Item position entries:
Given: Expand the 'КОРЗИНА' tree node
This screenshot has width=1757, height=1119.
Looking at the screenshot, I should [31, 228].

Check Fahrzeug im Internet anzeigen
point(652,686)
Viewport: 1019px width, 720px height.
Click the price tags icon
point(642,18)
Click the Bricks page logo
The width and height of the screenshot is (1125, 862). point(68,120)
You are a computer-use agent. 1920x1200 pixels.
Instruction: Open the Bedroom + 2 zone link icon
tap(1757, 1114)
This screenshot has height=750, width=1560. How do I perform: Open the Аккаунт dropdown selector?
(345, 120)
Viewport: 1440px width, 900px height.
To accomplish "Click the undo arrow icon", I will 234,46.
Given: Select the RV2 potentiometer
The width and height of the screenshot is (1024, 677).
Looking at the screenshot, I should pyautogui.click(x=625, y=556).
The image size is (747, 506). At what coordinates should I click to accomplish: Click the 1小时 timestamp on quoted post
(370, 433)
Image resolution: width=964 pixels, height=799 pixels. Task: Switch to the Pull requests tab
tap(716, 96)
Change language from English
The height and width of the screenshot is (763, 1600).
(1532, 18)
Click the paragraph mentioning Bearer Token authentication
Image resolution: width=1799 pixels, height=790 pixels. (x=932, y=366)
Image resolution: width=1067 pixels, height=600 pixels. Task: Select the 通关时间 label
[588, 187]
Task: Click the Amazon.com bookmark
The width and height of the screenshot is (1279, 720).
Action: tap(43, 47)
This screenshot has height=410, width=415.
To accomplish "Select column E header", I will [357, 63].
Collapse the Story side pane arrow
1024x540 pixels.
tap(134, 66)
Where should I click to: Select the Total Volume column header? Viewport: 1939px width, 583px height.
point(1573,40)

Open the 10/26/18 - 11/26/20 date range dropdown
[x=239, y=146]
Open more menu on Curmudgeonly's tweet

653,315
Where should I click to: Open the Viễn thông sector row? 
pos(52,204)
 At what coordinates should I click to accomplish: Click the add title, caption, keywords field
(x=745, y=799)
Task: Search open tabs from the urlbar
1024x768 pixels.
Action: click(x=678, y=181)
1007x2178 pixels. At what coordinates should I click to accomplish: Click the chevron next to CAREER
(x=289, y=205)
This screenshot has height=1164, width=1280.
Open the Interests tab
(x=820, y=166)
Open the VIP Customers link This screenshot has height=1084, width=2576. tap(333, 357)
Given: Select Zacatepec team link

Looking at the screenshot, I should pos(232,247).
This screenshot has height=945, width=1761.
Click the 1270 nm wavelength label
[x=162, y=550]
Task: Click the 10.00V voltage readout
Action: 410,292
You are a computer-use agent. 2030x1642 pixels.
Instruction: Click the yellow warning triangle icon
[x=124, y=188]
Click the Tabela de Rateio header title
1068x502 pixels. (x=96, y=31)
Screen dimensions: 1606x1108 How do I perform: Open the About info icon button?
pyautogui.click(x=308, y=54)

■ **YOUR OBJECTIVE**
Copy out all the lines above word for word.

■ **TASK ANSWER**
Given: Expand the 'КОРЗИНА' tree node
This screenshot has width=1757, height=1119.
Looking at the screenshot, I should [31, 228].

Check Fahrzeug im Internet anzeigen
point(652,686)
Viewport: 1019px width, 720px height.
Click the price tags icon
point(642,18)
Click the Bricks page logo
The width and height of the screenshot is (1125, 862). point(68,120)
You are a computer-use agent. 1920x1200 pixels.
Instruction: Open the Bedroom + 2 zone link icon
tap(1757, 1114)
This screenshot has height=750, width=1560. How do I perform: Open the Аккаунт dropdown selector?
(345, 120)
Viewport: 1440px width, 900px height.
To accomplish "Click the undo arrow icon", I will 234,46.
Given: Select the RV2 potentiometer
The width and height of the screenshot is (1024, 677).
Looking at the screenshot, I should pyautogui.click(x=625, y=556).
The image size is (747, 506). At what coordinates should I click to accomplish: Click the 1小时 timestamp on quoted post
(370, 433)
Image resolution: width=964 pixels, height=799 pixels. Task: Switch to the Pull requests tab
tap(716, 96)
Change language from English
The height and width of the screenshot is (763, 1600).
(1532, 18)
Click the paragraph mentioning Bearer Token authentication
Image resolution: width=1799 pixels, height=790 pixels. (x=932, y=366)
Image resolution: width=1067 pixels, height=600 pixels. Task: Select the 通关时间 label
[588, 187]
Task: Click the Amazon.com bookmark
The width and height of the screenshot is (1279, 720).
Action: tap(43, 47)
This screenshot has height=410, width=415.
To accomplish "Select column E header", I will [357, 63].
Collapse the Story side pane arrow
1024x540 pixels.
tap(134, 66)
Where should I click to: Select the Total Volume column header? Viewport: 1939px width, 583px height.
point(1573,40)

Open the 10/26/18 - 11/26/20 date range dropdown
[x=239, y=146]
Open more menu on Curmudgeonly's tweet

653,315
Where should I click to: Open the Viễn thông sector row? 
pos(52,204)
 At what coordinates should I click to accomplish: Click the add title, caption, keywords field
(x=745, y=799)
Task: Search open tabs from the urlbar
1024x768 pixels.
Action: click(x=678, y=181)
1007x2178 pixels. At what coordinates should I click to accomplish: Click the chevron next to CAREER
(x=289, y=205)
This screenshot has height=1164, width=1280.
Open the Interests tab
(x=820, y=166)
Open the VIP Customers link This screenshot has height=1084, width=2576. tap(333, 357)
Given: Select Zacatepec team link

Looking at the screenshot, I should pos(232,247).
This screenshot has height=945, width=1761.
Click the 1270 nm wavelength label
[x=162, y=550]
Task: Click the 10.00V voltage readout
Action: 410,292
You are a computer-use agent. 2030x1642 pixels.
Instruction: Click the yellow warning triangle icon
[x=124, y=188]
Click the Tabela de Rateio header title
1068x502 pixels. (x=96, y=31)
Screen dimensions: 1606x1108 How do I perform: Open the About info icon button?
pyautogui.click(x=308, y=54)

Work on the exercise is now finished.